37 thoughts to “I Never Run Out of Mana Chapter 17”

  1. this novel feels weird, why when a sound and expression of charakter changed to notice, like
    -Lewd laughing.-
    -Generic combat yell from expendable background character.-
    -Slicing/chopping.-
    -Somewhat generic footsteps.-
    -Generic stepping.-
    -More generic panicking sounds.-
    -Another generic scream of pain.-
    -Flying weapon sound.-

    and so on.

    it feel weird, why not just let it be like others novel, using sound animation[Bang, Whose, Cling, Tang, etc], make more real visual effect and let the emotion flow normally and detailed.

    btw, thx for the chapter ^^

    1. I’ve already explained why we do that in chapter 12. Some sound effects do not translate at all, instead of adding descriptions for sound effects that are nonsensical in English, we decided to make them all description phrases.

      1. i think its better to just leave them as they are (the sound effect) even as they kinda dont make the sense in english,but we can still understand and imagine them
        like huekk bla bla bla,just difference expression from diffrent country….

        1. I agree with you as well, but it’s what the translators decided they feel right. I just supplement the SFX from my own imagination over what is written.

      2. I’m on everyone else’s side. the sfx themselves are better than describing them as things such as “lewd laughter” and the like. it ruins immersion, in my opinion, and we’re not complete idiots. Even if it was ridiculously nonsensical and you felt as though we REALLY wouldn’t understand it, you could leave a simple translator’s note just in case, telling us what they mean.
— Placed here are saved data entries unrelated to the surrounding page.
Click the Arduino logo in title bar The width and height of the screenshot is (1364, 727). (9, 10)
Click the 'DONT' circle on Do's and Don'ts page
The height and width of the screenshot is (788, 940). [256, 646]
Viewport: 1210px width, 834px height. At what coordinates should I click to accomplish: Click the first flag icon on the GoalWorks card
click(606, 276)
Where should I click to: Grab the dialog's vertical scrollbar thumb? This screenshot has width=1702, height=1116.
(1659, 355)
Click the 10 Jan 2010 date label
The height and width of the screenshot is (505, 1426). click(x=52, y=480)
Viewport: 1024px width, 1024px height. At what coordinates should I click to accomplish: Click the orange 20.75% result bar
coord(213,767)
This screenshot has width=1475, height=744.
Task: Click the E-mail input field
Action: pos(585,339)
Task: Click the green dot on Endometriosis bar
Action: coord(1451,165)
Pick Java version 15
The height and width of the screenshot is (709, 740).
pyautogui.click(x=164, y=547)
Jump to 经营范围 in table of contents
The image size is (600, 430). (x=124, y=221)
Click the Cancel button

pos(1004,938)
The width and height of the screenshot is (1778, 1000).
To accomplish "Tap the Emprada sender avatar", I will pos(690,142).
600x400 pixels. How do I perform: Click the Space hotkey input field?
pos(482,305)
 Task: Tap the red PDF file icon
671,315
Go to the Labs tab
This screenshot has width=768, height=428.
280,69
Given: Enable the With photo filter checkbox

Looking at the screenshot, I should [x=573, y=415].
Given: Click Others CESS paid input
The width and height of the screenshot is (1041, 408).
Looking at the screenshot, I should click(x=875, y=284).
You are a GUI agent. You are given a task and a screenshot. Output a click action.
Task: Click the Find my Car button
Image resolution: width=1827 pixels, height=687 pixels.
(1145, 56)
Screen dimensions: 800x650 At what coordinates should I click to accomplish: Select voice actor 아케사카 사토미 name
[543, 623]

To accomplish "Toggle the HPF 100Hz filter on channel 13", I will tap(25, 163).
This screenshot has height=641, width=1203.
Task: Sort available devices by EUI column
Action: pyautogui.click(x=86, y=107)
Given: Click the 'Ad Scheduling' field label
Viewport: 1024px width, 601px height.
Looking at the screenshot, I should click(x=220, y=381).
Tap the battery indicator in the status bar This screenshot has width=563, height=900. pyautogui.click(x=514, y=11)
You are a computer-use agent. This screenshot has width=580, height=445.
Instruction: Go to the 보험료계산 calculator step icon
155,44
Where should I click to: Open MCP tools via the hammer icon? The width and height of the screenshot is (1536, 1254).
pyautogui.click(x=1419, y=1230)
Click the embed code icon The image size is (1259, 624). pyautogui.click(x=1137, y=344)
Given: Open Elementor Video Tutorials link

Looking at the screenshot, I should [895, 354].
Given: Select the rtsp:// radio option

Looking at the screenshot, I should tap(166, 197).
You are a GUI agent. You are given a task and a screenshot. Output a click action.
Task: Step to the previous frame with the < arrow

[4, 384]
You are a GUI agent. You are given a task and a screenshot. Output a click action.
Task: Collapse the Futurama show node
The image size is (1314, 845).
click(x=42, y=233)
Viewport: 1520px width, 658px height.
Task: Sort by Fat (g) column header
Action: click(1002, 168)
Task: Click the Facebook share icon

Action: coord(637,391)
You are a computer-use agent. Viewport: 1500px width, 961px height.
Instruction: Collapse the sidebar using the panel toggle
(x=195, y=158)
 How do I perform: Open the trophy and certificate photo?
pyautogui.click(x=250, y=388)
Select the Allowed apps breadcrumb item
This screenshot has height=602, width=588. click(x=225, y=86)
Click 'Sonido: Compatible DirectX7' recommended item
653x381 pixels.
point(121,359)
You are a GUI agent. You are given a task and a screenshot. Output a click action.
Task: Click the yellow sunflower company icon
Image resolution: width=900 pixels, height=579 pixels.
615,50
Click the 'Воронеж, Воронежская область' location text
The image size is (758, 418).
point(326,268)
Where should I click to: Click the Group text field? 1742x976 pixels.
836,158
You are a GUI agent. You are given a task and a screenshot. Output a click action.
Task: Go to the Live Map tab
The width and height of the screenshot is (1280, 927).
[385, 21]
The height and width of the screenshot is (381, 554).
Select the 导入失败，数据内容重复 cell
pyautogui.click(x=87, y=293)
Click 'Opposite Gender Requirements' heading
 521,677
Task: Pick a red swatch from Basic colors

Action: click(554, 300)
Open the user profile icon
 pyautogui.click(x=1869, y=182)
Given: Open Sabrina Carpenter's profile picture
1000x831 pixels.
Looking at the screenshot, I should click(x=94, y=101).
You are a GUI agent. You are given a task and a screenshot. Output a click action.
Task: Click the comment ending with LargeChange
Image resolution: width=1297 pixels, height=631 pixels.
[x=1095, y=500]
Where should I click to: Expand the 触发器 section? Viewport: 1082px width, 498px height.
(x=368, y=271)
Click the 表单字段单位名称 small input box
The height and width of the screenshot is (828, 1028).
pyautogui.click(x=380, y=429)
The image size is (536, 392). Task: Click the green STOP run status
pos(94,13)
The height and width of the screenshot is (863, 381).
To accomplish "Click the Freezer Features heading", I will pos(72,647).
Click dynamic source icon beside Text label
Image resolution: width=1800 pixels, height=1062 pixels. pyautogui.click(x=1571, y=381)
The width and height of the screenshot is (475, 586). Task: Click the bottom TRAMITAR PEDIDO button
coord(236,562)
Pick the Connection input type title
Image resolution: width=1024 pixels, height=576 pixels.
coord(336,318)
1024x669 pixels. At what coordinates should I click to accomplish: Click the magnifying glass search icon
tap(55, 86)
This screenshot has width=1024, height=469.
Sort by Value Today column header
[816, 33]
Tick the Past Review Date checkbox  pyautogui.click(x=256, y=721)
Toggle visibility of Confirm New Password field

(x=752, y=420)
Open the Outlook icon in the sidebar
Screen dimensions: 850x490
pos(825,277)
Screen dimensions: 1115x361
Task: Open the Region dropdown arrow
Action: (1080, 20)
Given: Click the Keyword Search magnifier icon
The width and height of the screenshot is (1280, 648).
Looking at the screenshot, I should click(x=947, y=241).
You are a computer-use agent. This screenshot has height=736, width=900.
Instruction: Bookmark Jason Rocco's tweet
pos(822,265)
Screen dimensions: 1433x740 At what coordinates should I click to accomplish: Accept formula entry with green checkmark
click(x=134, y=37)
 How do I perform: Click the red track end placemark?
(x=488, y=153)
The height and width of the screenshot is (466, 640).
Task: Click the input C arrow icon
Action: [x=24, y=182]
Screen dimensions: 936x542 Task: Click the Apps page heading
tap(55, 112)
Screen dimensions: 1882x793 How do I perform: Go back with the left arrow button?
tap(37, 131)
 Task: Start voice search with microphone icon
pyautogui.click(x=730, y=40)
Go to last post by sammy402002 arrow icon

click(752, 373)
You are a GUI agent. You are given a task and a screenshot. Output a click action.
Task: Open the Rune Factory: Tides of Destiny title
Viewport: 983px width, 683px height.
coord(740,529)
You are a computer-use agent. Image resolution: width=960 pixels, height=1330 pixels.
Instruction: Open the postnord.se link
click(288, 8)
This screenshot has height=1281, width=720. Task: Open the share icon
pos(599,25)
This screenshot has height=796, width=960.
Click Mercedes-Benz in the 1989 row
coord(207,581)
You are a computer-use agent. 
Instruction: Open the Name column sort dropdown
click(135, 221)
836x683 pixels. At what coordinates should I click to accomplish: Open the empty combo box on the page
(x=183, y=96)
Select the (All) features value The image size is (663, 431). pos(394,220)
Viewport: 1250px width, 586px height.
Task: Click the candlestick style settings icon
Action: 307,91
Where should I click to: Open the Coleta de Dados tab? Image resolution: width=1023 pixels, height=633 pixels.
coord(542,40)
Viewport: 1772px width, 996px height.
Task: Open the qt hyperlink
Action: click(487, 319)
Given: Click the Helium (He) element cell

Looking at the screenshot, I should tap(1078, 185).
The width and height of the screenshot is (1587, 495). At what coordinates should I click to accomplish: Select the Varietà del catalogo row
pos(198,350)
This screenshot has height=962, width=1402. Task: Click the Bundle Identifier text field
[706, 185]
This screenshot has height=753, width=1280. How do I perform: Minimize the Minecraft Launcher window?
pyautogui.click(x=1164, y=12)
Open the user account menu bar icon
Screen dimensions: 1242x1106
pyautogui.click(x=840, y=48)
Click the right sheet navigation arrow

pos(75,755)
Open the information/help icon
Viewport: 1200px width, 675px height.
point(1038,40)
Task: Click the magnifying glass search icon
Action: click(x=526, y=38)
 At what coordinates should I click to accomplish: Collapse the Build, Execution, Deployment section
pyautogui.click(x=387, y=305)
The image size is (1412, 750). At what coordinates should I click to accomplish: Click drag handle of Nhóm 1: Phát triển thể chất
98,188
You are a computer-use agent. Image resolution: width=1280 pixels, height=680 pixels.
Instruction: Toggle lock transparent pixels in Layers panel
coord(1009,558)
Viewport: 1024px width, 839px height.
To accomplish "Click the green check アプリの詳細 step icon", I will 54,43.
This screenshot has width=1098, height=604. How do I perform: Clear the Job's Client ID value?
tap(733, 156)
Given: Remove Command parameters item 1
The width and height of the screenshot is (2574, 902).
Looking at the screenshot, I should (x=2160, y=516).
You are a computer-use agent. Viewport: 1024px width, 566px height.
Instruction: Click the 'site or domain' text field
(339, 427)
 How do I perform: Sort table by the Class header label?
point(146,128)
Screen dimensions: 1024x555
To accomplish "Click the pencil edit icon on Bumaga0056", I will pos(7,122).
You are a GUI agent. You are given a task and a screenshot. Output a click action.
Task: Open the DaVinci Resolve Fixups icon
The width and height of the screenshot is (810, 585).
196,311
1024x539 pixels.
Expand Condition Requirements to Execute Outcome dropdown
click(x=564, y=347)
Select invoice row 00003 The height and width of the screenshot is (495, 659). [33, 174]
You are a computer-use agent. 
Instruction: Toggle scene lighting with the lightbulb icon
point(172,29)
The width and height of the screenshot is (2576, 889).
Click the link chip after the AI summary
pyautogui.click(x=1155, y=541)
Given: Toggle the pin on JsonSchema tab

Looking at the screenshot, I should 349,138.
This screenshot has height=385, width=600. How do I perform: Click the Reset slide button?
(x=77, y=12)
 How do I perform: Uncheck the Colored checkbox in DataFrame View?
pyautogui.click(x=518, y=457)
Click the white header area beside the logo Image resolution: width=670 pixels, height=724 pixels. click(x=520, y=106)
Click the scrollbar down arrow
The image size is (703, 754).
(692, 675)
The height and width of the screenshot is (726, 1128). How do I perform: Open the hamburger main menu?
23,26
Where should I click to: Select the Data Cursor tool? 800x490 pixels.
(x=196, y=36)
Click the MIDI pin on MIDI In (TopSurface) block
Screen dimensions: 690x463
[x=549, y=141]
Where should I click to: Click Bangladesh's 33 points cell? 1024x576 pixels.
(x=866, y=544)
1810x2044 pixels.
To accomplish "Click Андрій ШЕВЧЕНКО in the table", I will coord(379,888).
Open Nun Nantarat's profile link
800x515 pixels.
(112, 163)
It wouldn’t really destroy the immersion of the story any more than the method you’ve employed anyways.

        1. Hahaha i personally like non-translated, non-described sounds as well but because that is what the author imagined and wrote, in my case i just want to have the source “sound” instead of an interpretation or translation. This isn’t a matter of the translator thinking you are an idiot or not but a simple, personal preference lol. It doesn’t ruin immersiveness for me just because it doesn’t fulfill my personal preferences.

  2. thank for the chapter.

    I am agree with that. The “sound effect” like -Generic stepping.- trully kill the atmosphere.
    Could you just write normal onomatopeya or at least (step, step) or something like this??

    Thanks

    1. Again, for the sake of uniformity, all sound effects are translated as such. It adds extra work for no reason when we also have to decide whether to keep a sound effect or to change it to something that makes more sense. Also, for some of our readers, not all of them have English as their first language, thus, some sound effect that are easily understandable to some, may not be as easily understood to others.

      1. The english of the descriptions is not at the same level as the rest of the story though. It honestly does kill the story it makes it sound like a joke. In this case it would be better to leave it out than to have it in. Sound affects are just an extra anyways and don’t add anything to the story. This is the first chapter where I felt it mattered enough to say something.

        But if they were to be left in it would be better to leave them in korean phonetics. Like Roman alphabet but spelled the exact same way as they sound. Context usually provides clues to their meanings. So footnotes don’t need to be added in to describe their meanings either.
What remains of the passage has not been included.